Born to Italian immigrants, Antonio Gazzara and Angela Consumano, Gazzara grew up on New York's tough Lower East Side. He attended New York City's famed Stuyvesant High School. He found relief from his bleak surroundings by joining a theater company at a very young age. Years later, he said that the discovery of his love for acting saved him from a life of crime during his teenage years. Despite his obvious talent, he went to City College of New York to study electrical engineering. After two years, he gave it up, and after a short intermission joined the Actor's Studio.

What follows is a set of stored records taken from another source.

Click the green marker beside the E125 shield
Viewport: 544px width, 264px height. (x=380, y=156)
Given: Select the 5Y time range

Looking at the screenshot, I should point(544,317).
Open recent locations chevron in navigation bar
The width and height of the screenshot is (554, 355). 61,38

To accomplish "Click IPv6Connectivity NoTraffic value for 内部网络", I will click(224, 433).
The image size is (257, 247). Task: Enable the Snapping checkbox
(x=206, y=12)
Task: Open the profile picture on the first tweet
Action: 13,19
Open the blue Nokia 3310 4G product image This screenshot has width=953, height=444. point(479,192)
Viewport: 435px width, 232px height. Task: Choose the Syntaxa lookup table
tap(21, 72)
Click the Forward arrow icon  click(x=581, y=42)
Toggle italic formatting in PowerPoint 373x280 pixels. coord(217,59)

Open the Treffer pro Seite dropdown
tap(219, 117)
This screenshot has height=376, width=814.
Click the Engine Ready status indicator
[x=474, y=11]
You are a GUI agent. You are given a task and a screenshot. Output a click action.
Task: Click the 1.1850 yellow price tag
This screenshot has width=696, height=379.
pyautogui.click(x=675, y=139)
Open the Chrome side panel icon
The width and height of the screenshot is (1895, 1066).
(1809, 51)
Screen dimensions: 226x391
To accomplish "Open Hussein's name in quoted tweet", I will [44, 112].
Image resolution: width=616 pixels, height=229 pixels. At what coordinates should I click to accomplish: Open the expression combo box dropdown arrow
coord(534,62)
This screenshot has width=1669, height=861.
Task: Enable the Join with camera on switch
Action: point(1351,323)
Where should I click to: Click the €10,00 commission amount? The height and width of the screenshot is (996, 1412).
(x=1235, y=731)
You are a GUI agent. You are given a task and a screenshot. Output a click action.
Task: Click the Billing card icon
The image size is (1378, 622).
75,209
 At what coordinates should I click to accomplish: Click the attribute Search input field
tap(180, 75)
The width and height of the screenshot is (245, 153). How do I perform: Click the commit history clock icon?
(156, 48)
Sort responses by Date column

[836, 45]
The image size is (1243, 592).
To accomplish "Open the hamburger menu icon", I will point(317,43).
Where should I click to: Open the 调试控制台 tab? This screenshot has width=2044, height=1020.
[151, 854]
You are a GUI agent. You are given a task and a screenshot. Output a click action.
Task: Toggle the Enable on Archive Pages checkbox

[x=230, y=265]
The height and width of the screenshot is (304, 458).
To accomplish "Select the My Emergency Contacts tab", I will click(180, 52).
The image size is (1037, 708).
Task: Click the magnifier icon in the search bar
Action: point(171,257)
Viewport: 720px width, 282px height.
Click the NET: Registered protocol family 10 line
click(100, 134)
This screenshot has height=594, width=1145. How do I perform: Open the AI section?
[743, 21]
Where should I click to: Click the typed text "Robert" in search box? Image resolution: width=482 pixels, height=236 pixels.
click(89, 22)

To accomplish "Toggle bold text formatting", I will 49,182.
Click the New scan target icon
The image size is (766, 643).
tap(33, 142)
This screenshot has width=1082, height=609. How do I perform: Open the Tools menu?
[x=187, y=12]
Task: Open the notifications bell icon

In the 1950s, he starred in various Broadway productions, most notably Tennessee Williams' Cat On A Hot Tin Roof, directed by Elia Kazan. However, he lost out on the film role to Paul Newman. As a young actor, Gazzara joined other Actors Studio members in the 1957 film, The Strange One.
He has had a long and varied acting career, with spells as an accomplished director too (TV mostly). His most popular acting roles include Anatomy of a Murder (1959), A Rage to Live (1965), The Bridge at Remagen (1969), Capone (1975), Voyage of the Damned (1976), and High Velocity (1977). He also starred in a couple of television series, beginning with Arrest and Trial, which ran from 1963 until 1964 on ABC, and the more successful series Run for Your Life from 1965 to 1968 on NBC.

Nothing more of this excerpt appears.